ふたつのさくら

「凍夜くん、ほんとに朔羅はただの風邪なの?」

絶対違うと思いながら聞いた。

でも凍夜くんは、さっきの狼狽えようが嘘のように、はっきりと答えた。

「はい。ただの風邪です。そんなに心配なさらなくても、明日には快復してるかと。」

「んー……。」

じっと凍夜くんを観察してみる。

「な、何か……?」

どこも怪しいところはない。

えー、さっきのどもり方は絶対に嘘だと思ったんだけどなー。

「あ、そうだ。」

凍夜くんは何かを思い出したようにそう言って、持ってきてたカバンを漁り出した。

「あったあった。」

そう言いながら、封筒を私とお母さまにそれぞれ渡す。

手紙……かな?

「兄さんからです。咲良さんのは特別な条件下でしか開かないようにしていると言っていました。どんな条件かは知りませんが……。」

「ありがとう……。

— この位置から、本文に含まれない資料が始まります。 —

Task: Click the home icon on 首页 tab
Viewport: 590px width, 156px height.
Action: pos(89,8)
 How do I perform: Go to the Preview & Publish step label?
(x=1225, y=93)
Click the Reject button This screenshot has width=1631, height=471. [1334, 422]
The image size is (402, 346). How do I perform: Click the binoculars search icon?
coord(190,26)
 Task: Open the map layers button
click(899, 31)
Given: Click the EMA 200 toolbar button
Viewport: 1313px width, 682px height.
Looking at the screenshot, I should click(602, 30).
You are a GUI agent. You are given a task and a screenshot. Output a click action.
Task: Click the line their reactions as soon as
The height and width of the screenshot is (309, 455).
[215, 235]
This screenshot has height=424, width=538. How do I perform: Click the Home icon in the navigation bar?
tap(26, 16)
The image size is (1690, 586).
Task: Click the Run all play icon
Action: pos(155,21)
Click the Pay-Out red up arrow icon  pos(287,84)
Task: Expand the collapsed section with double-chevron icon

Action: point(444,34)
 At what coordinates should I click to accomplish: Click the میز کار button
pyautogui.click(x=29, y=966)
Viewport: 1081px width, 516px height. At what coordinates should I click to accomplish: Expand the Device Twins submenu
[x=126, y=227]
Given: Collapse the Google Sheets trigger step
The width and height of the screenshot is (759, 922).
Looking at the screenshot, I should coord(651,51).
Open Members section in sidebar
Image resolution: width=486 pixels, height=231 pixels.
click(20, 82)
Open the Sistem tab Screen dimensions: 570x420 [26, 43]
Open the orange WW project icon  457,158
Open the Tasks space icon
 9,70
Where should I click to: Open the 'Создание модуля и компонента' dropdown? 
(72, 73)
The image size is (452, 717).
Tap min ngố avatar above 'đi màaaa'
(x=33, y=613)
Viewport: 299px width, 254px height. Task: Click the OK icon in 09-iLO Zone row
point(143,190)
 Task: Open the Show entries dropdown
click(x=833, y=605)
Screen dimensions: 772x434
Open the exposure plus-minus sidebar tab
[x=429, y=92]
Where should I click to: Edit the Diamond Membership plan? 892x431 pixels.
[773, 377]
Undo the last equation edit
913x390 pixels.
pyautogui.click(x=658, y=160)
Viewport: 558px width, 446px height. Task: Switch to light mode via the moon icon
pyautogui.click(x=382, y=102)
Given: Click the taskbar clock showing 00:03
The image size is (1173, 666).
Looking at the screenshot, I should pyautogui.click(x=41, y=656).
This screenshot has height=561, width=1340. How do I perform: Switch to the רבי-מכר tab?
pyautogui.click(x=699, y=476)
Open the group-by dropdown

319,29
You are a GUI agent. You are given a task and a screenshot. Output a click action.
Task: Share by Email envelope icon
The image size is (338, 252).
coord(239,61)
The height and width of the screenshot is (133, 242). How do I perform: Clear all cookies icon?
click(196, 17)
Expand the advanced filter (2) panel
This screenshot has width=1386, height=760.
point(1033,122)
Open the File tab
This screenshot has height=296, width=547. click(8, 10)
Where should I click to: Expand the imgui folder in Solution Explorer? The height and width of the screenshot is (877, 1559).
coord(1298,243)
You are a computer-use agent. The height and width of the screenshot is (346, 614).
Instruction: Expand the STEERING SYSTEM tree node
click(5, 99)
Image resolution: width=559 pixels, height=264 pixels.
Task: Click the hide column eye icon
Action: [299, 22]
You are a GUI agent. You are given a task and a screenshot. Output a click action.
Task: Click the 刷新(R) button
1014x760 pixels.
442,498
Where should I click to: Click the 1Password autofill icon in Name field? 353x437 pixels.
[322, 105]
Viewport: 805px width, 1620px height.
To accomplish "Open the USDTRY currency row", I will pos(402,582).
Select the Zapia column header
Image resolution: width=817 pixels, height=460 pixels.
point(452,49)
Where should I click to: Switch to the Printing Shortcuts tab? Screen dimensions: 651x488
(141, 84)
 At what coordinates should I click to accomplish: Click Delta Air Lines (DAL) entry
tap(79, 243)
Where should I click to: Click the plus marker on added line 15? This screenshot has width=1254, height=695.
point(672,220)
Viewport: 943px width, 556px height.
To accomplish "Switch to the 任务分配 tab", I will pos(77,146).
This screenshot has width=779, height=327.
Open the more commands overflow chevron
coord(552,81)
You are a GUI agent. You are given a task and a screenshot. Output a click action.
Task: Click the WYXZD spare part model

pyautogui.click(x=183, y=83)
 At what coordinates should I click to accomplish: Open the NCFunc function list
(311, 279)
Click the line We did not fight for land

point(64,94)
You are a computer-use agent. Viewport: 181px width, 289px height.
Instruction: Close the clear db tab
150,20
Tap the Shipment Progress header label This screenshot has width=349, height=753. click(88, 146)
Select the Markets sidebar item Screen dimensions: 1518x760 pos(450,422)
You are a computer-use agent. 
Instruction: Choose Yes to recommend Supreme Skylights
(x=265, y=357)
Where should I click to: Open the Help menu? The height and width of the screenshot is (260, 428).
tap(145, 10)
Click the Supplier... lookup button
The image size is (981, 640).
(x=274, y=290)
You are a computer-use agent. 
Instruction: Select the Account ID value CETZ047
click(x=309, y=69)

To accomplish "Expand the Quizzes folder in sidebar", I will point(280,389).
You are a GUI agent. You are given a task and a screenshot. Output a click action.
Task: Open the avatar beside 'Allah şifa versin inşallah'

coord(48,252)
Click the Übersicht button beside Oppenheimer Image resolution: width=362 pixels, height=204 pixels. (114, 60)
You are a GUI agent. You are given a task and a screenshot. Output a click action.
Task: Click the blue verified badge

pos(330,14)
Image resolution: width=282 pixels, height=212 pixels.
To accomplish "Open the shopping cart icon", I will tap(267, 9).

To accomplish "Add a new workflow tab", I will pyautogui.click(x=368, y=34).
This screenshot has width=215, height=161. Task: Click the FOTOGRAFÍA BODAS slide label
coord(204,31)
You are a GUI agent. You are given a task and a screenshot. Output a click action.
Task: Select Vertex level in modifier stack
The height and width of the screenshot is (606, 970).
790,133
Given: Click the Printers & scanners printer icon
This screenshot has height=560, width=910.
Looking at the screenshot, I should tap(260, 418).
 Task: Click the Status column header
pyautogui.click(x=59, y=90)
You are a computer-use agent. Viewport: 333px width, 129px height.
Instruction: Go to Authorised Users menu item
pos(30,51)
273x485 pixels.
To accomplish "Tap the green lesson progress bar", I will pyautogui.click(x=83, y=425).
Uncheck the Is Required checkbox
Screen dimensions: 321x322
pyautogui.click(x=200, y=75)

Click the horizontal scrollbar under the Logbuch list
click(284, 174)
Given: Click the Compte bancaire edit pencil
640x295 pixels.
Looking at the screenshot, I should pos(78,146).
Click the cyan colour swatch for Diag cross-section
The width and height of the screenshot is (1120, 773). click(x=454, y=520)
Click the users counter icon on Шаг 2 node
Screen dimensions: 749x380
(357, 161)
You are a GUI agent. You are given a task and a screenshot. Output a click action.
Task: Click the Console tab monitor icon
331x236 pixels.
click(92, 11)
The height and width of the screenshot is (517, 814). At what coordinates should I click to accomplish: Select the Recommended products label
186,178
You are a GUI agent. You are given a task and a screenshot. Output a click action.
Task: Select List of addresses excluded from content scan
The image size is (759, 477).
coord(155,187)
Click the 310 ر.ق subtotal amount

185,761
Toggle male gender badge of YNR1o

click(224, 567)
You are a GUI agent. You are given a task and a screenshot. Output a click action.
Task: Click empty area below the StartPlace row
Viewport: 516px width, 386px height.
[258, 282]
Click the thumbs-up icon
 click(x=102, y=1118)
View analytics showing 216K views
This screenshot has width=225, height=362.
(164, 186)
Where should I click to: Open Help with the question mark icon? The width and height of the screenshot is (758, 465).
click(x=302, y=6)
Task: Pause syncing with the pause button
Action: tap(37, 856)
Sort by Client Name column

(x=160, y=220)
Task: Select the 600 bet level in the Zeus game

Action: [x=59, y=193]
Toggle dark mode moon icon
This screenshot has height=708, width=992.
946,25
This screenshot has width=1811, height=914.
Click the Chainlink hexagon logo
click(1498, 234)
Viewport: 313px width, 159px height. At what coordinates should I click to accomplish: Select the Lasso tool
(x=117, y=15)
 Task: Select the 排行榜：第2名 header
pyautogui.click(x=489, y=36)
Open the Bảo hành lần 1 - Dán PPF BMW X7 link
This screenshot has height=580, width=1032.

」

不思議に思いながらそれを受け取る。

A4の紙が三つ折りで入るサイズのその封筒の表面には「咲良さんへ」と、朔羅の丁寧な字で書いてあった。

なんで手紙……?

直接でも携帯でもなくて、なんで手紙……?

しかも特別な条件下でしか開かないってなに?!

試しに封を切ろうとするけど、鋼のようにびくともしなかった。

一体何をどうしたらこんなことができるんだ……?

お母さまのはそんな細工はされていないようで、普通に開けて読んでいる。

気になって覗こうとすると、凍夜くんが間に入って遮った。

「ダメですよ。他人宛の手紙を無闇に見るものじゃありません。」

凍夜くんはどこか焦ったように言った。

言ってることはもっともだけど、その様子に違和感を覚えた。

「……そうね。ごめんなさい。」

突っ込んだところで、またうまく躱されるだけだろう。

だから素直に引っ込んだ。

……ん?

8歳の子供に言い負かされる私って……。

あれ?目から汁が。

……出てないんですけど。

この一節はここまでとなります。